## Excerpted passage
Segment Open
I head back to SF tomorrow. Yep. It's that time...good ole' scans and treatment again. Boy those 3 months creep up fast! This time though I have the priviledge of attending the MRF 'Wings of Hope' Gala on Thurs night with my parents and my sister. That should be a great event. I'm most excited to see some of my other 'molemates' or melanoma friends and to meet and hear others stories. Always inspiring and hopeful!
Last week, the event planners asked me to speak for a few minutes on behalf of the Courage Award recipients at the gala. I agreed, thinking that I could just use one of my other speeches that I have delivered in the past. Then after finding out what they wanted, I quickly realized that I would probably need to write a WHOLE NEW speech! Yay. ;)
I am grateful that my scans are the day after the Gala though. That keeps my mind distracted with the gala and not focused on the whole scan-anxiety. I do have to say that I am quite nervous for these scans. I'm not really sure why. You would think that the longer you get into remission, the more comfortable you would get. Nope. Not with melanoma. I know how evil and sneaky this disease can be and how quickly life can change again...
Segment Closed
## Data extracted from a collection
Segment Open
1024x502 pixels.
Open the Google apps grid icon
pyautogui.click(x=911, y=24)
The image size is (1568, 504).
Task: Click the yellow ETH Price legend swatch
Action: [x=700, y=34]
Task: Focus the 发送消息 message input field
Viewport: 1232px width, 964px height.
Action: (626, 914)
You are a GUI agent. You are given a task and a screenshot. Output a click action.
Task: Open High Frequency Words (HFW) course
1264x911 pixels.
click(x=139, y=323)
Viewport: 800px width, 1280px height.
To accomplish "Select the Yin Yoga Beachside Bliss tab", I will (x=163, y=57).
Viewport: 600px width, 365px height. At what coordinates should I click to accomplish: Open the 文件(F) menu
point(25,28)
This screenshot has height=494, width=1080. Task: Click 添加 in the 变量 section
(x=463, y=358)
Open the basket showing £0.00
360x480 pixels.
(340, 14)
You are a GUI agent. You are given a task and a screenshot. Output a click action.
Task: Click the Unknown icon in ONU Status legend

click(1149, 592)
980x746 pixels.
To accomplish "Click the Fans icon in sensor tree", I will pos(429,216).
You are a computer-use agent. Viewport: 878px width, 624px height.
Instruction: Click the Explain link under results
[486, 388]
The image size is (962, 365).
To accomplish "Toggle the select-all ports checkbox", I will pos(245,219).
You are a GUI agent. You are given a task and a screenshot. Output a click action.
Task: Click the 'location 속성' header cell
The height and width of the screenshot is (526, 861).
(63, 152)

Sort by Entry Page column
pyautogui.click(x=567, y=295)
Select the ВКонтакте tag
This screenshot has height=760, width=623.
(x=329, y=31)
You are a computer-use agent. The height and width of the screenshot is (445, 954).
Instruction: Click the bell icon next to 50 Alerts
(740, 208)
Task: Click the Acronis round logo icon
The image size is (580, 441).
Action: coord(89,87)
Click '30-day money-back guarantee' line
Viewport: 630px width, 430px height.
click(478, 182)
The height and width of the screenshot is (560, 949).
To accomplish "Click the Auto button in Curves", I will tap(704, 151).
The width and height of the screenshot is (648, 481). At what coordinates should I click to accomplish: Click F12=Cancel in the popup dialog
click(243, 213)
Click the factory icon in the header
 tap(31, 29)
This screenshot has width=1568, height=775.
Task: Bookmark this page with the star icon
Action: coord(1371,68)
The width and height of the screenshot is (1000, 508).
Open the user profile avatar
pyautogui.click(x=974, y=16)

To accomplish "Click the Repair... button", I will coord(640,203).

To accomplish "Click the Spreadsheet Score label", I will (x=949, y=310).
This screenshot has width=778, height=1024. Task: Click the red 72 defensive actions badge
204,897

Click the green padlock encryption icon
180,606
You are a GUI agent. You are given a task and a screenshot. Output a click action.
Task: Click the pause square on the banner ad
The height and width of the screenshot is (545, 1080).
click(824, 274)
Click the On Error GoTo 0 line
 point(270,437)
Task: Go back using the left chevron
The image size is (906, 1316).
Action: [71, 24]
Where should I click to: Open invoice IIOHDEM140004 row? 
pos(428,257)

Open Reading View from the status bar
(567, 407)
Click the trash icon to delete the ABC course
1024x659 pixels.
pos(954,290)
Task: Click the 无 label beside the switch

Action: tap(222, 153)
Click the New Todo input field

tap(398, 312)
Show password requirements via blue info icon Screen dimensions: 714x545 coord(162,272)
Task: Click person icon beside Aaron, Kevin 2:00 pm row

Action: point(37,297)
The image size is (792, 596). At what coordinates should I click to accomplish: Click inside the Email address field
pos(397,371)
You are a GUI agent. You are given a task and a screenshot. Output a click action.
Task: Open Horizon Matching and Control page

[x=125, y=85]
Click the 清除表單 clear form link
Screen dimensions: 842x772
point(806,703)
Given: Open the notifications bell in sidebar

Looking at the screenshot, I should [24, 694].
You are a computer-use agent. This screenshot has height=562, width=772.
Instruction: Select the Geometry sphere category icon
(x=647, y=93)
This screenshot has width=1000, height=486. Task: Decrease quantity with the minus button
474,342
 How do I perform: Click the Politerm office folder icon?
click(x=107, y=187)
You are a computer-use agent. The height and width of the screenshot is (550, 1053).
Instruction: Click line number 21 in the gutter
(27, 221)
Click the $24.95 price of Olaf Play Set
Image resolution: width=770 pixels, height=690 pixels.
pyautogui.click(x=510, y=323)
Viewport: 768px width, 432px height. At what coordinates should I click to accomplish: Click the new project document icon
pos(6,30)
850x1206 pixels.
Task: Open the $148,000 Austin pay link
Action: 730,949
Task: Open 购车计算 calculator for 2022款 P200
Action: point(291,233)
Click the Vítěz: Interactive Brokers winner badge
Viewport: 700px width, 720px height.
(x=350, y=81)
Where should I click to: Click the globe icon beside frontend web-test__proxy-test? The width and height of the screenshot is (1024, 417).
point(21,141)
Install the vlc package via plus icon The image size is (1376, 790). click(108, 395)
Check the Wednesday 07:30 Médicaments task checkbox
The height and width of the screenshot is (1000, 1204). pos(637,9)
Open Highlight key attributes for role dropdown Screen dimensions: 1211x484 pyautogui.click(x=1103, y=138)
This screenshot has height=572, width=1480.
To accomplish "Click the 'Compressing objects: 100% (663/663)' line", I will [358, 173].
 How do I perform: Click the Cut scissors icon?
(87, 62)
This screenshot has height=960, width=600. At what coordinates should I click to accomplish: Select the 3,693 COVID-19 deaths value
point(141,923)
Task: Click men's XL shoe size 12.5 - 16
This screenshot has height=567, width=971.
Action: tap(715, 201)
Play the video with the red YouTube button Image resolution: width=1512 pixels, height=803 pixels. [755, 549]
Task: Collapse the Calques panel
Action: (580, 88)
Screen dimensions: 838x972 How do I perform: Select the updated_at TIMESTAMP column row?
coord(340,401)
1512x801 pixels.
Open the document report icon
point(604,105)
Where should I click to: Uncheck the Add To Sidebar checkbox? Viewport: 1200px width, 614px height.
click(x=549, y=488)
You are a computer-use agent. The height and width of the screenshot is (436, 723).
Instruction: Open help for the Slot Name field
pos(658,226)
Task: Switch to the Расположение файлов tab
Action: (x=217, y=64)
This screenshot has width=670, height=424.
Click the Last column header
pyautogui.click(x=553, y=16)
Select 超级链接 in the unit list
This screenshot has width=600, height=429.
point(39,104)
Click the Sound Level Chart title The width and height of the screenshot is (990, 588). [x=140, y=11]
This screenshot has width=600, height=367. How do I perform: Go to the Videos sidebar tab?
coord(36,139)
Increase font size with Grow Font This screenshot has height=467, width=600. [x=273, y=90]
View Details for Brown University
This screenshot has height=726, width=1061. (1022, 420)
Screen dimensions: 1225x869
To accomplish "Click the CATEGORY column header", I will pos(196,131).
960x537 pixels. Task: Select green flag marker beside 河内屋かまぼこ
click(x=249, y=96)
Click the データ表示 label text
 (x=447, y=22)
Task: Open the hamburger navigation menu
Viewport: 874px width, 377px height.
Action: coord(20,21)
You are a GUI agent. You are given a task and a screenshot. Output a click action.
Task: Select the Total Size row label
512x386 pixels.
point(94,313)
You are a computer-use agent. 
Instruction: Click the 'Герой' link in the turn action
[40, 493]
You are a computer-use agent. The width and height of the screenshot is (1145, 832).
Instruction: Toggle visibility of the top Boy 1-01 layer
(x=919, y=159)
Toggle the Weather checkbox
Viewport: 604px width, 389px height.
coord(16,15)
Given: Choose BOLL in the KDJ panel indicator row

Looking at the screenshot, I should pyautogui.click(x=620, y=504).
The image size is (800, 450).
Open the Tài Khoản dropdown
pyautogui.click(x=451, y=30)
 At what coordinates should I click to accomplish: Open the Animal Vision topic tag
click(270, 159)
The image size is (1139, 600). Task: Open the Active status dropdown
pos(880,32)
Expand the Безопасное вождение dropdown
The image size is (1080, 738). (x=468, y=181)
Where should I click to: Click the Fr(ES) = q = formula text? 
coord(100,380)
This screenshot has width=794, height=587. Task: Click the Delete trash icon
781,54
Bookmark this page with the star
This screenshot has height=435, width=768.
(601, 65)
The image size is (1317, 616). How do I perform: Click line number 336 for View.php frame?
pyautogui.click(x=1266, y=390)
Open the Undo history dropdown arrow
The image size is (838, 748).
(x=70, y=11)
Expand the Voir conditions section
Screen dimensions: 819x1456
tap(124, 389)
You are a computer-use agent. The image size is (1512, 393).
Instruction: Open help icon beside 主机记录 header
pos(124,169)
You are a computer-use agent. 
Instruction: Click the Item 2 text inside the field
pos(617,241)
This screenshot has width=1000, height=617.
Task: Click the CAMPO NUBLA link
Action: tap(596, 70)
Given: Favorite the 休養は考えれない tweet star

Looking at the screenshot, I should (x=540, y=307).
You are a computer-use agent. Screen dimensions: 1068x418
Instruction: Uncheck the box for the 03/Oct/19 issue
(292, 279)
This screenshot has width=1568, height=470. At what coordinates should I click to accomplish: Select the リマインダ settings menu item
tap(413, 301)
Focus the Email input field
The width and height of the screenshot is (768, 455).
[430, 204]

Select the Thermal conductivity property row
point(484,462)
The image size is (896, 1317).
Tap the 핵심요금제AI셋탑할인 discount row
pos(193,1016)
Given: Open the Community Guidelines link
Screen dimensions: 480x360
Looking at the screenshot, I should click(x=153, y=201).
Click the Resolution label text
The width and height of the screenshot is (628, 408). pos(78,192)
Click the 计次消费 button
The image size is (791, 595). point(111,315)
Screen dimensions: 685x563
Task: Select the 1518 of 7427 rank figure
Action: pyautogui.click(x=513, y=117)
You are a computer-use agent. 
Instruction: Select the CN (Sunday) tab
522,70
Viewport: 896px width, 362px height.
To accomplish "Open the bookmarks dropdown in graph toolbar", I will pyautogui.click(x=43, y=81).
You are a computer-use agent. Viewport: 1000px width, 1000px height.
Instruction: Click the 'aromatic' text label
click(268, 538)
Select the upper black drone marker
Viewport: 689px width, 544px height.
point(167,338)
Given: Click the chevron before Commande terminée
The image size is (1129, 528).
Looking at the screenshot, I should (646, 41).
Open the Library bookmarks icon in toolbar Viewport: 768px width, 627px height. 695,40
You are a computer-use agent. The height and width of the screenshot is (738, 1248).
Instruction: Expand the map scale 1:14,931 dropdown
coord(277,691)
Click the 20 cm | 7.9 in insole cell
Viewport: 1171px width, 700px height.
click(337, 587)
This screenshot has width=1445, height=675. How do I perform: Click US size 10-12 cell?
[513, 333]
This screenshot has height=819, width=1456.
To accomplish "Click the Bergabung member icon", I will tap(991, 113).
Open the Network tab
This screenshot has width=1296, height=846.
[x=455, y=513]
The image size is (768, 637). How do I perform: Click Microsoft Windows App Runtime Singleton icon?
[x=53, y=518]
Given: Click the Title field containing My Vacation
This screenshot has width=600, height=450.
Segment Closed
## Directions
A - According to the blog post about the upcoming melanoma scans, why is the writer grateful that the scans fall on the day after the gala?
B - In the blog post about the upcoming melanoma scans, what did the event planners ask the writer to do at the gala?
C - Proceed with the blog post about the upcoming melanoma scans, beginning after its final sentence.

## Your responses
A - Having the scans the day after the gala keeps the writer's mind occupied with the gala rather than with scan anxiety.

B - They asked the writer to speak for a few minutes on behalf of the Courage Award recipients.

C -
My insurance is still being lame. They denied the appeal for radiation treatment twice now, so the next step is for me to stand in front of the Membership Rights Panel and plead my case. Fun times. That would mean that I would have to go there, which is in OREGON. I definitely don't want to give up on this, but I really just need to talk to my doc to determine the next best steps.
So...wish me luck and let's cross our fingers that I don't stumble on my words giving my speech Thurs night and have good results Friday!
Until then...I'm going to concentrate on being STRONG and taking lots of deep BREATHS!